*YOUR ASSIGNMENT*
Copy, please, the line with "You are a computer-use" and each line that follows it through the end of the data below, exactly as given and without pictures.

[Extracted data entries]

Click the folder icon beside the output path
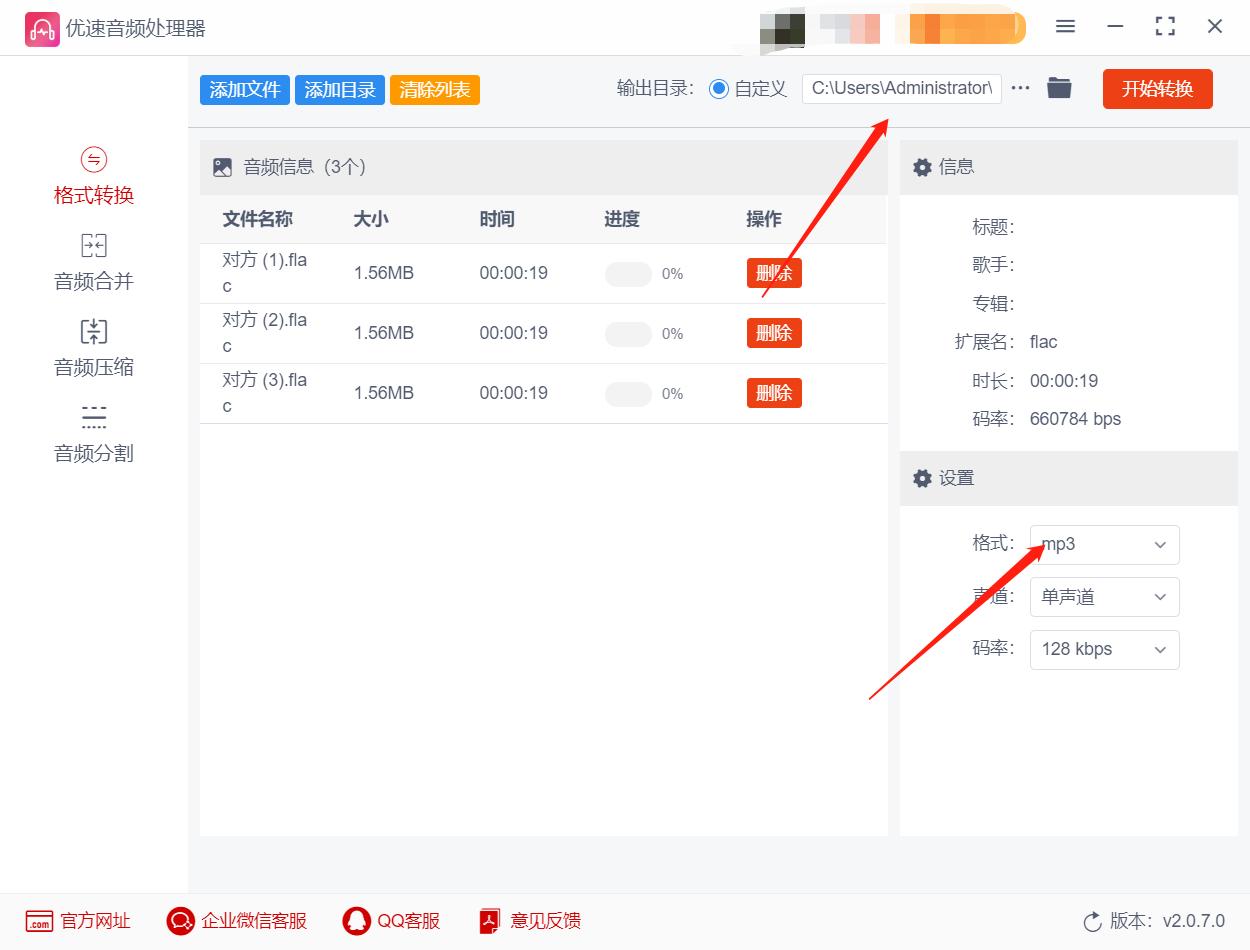Screen dimensions: 1250x950 click(1059, 88)
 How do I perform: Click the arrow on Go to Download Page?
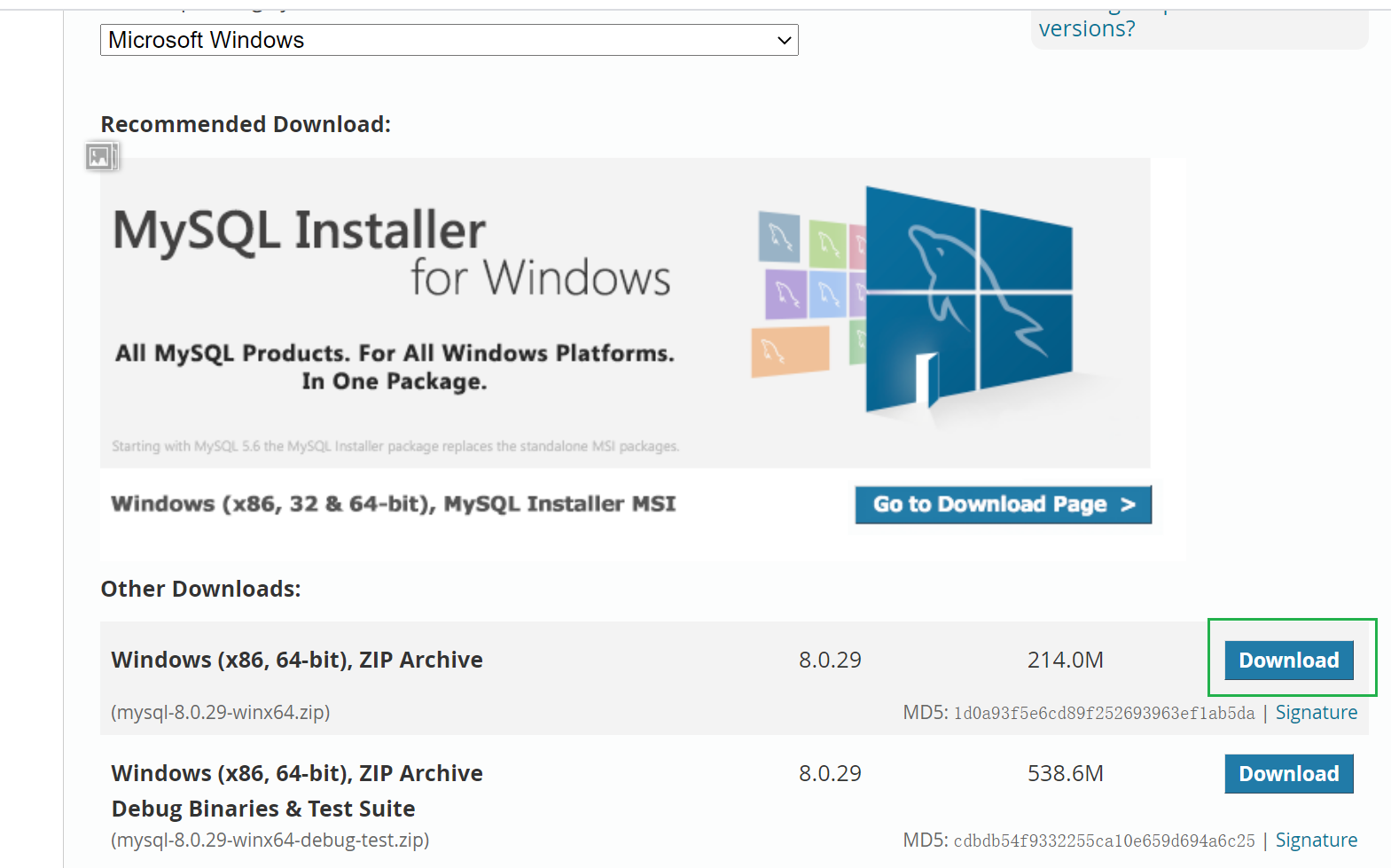point(1128,504)
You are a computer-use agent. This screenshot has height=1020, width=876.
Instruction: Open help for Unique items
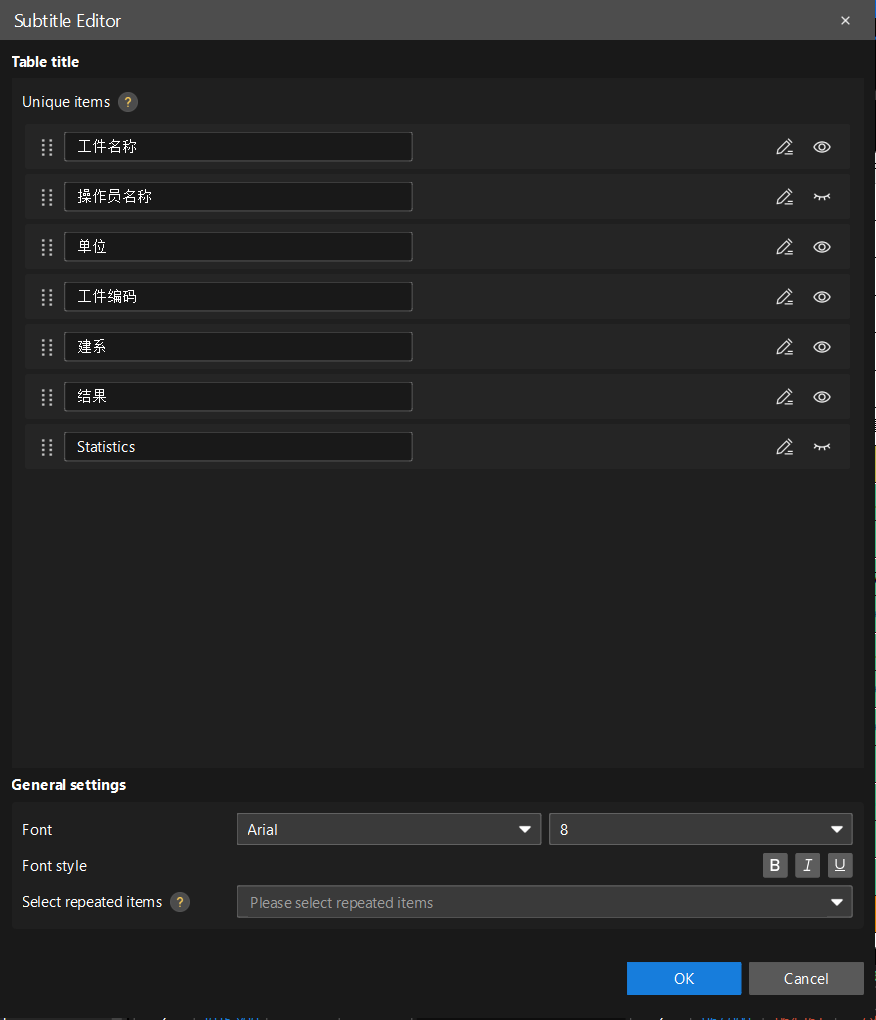[128, 101]
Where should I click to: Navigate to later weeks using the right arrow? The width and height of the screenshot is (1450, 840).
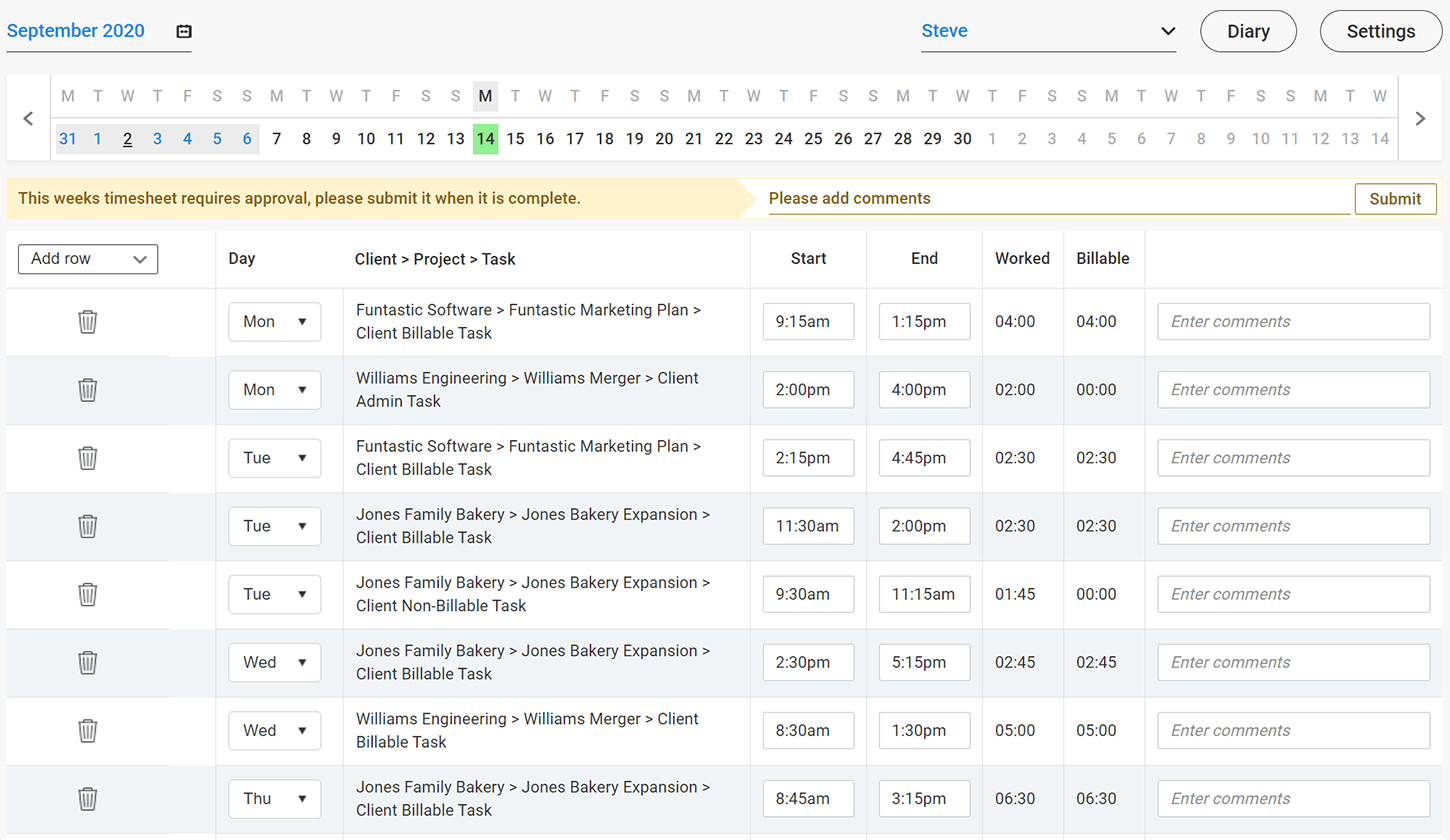tap(1420, 118)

*RESULT OF THIS EXERCISE*
You are a computer-use agent. This screenshot has height=1020, width=876.
Instruction: Open help for Unique items
[128, 101]
Where should I click to: Navigate to later weeks using the right arrow? The width and height of the screenshot is (1450, 840).
tap(1420, 118)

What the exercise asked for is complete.